Toronto design concept store Jane Hall: The Voice of Color takes a similar approach, simplifying home décor by breaking down colour into manageable, yet vibrant schemes. The one-location store features themed set pieces such as ‘Tranquility,’ complete with Hall’s own hand-painted chairs and other accessories, each with an accompanying colour palette. Whereas some stores offer thousands of colour choices, Hall says her store offers only 250 paint shades.

‘The experience of painting a house is difficult for most people,’ says Hall. ‘We have the least number of colours – but they work. We’re simplifying people’s choices to lead them to a solution.’

Hall, along with partner Ian Levack, opened The Voice of Color in May 2001 (a second is to open in Toronto next summer) and they’ve been capturing plenty of media attention. Hall says the store has generated $4.4 million worth of publicity, with the help of PR firm Liz Shaunessy & Associates. Hall appears at home shows both in Canada and abroad to promote her business; most recently she spoke at the Fall Home Show in Toronto about how people can overcome their fear of using vibrant colours. In addition, Hall’s store picked up the coveted 2002 Achievement in Retail Concepts (ARC) award from Cadillac Fairview. ‘We’re in the feel-good business,’ says Hall. ‘People want to fall in love [with their spaces].’

An emotional connection to space – as well as fashion – is also achieved by Vancouver-based apparel retailer Aritzia. The high-style boutique store, which opened nearly two decades ago in Vancouver, but only ventured eastward to Calgary and Toronto in the last few years, is adding a second store in Calgary and looking to expand into new markets such as Edmonton and Montreal.

Kendra Nickerson, marketing director for Aritzia, says the stores offer a unique sensory experience with stylish surroundings and well-edited, fashionable clothing lines. Along with such stylish brands as Seven and Kookai, Aritzia also offers in-house lines such as TNA and Talula Babaton – each targeted to different segments within its 14-to-30 demographic. Some stores offer a snack and water bar, DJs spinning hip tunes, and lounge areas by the fitting rooms, also known as ‘boyfriend couches.’ ‘When a customer walks into the store, it should feel comfortable,’ says Nickerson. ‘It’s not a sterile environment, and some have said it feels like a really cool apartment.’

When it comes to marketing, Nickerson says the company has preferred to ‘fly under the radar;’ dollars have largely been spent on improving the in-store environment as opposed to big ad campaigns. However, the company runs a couple of direct-mail campaigns throughout the year – created in-house with the help of Vancouver-based graphic design company Prototype – targeting preferred customers with discounts and gifts.

Nickerson says packaging, including Aritzia’s signature stylish shopping bags – with swirling company logo and bright colours – have also been a key marketing touchpoint. The bags are made from art-quality paper with cotton handles and can be seen from several blocks away due to their distinctive look.

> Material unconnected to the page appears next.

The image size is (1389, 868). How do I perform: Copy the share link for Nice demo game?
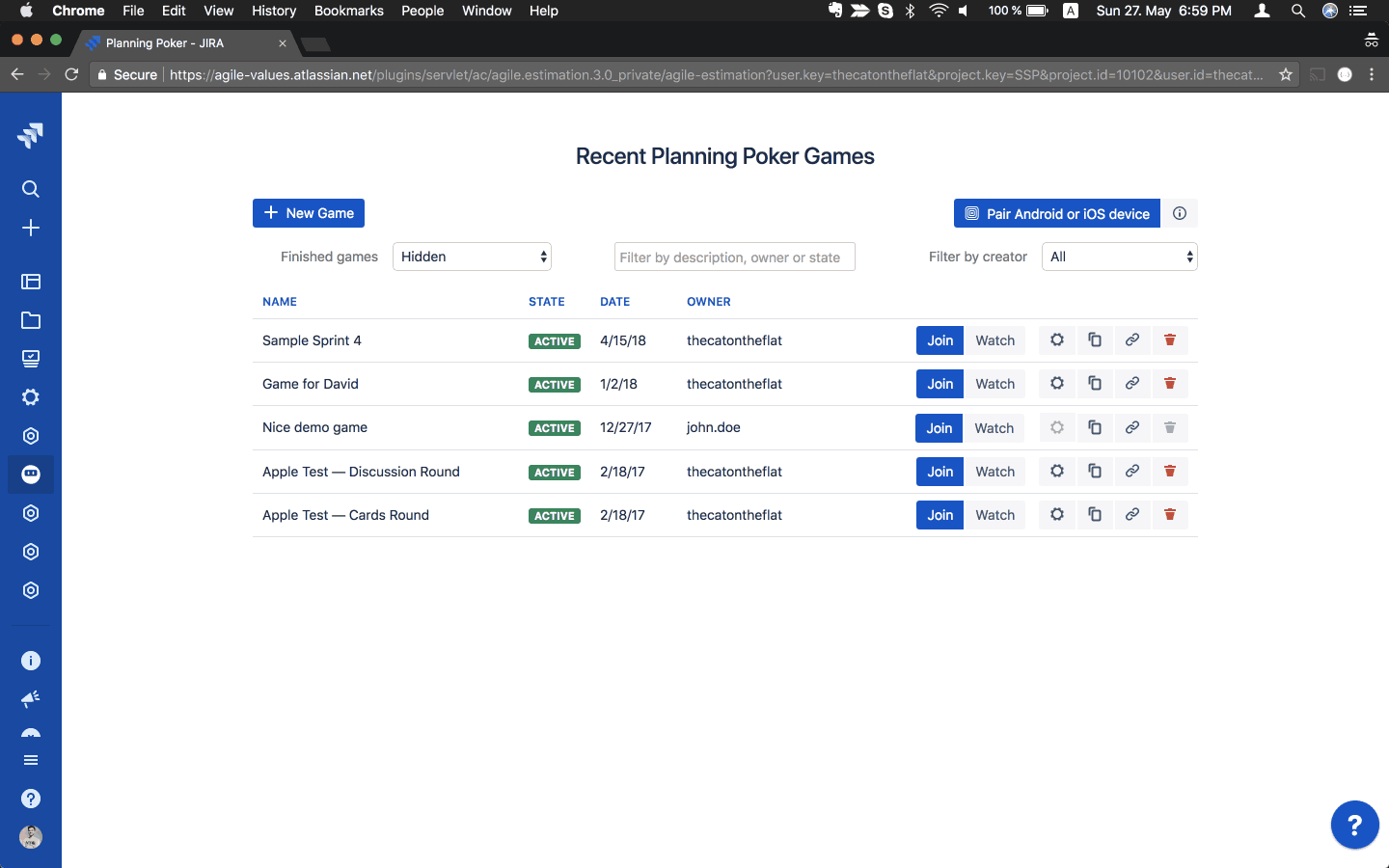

The company’s Web site is in for a make over in the coming weeks, says Nickerson, who adds that Aritzia plans to have more integrated marketing initiatives – including customer-oriented events tied to gift programs and direct-mail campaigns – in the near future.

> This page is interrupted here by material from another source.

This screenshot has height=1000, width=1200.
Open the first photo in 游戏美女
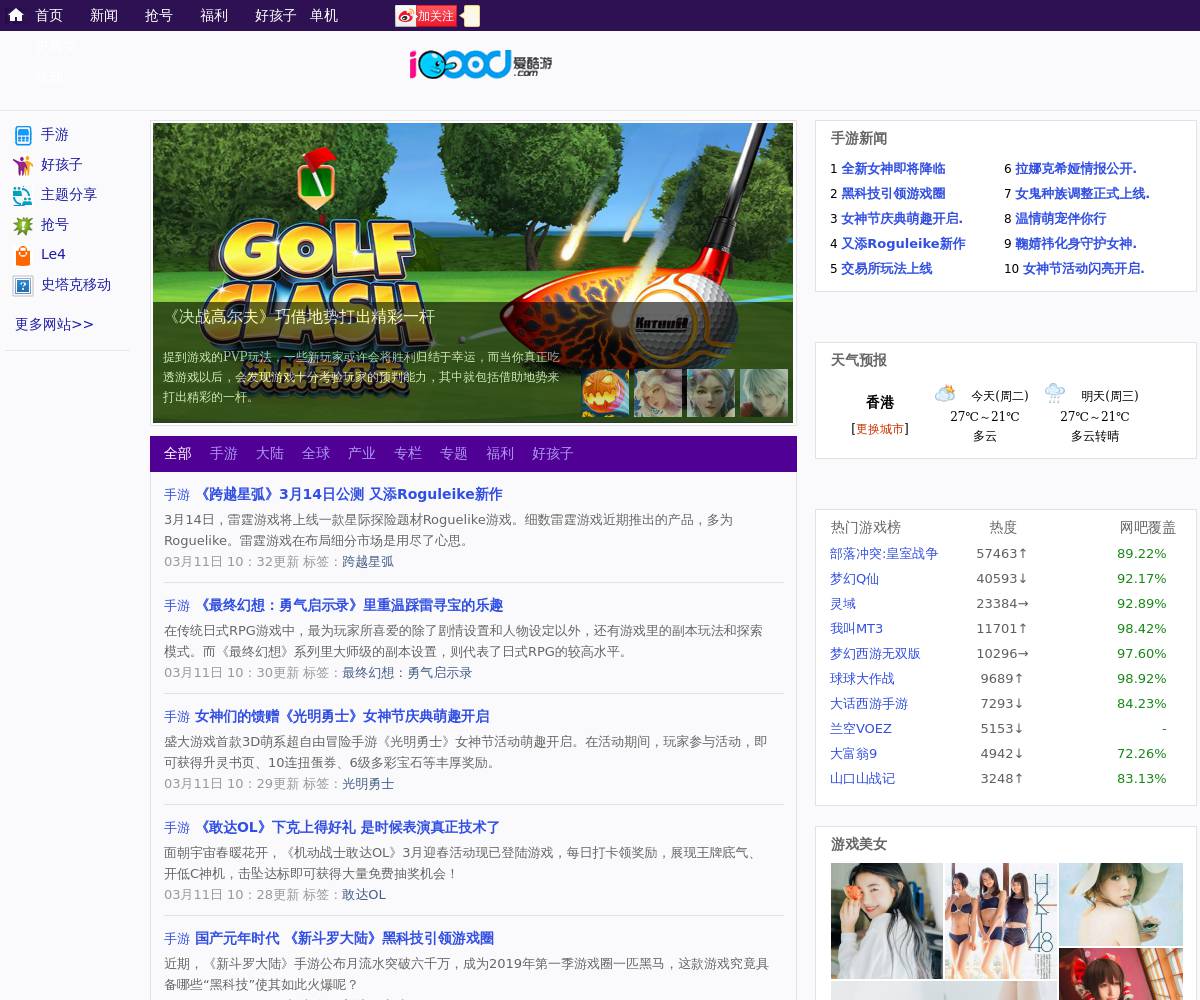coord(886,920)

This may be a good tactic, according to SECOR’s Saffer, who says that a ‘dramatic clarity’ – in which all elements of the small retailer’s passion are incorporated across all media from the store to the Web site to events – can help to solidify that emotional connection to the consumer.

For Saffer’s part, he compares the small retailer phenomenon to the world of big versus little ad agencies in Canada. ‘You have small agencies like Rethink, Zig and Taxi versus the big ones like Leo Burnett and Cossette,’ he says. ‘You can feel the passion that is driven by the small agencies and you can see it elevate the whole advertising community; it forces the big agencies to perk up and raise their level of creativity.’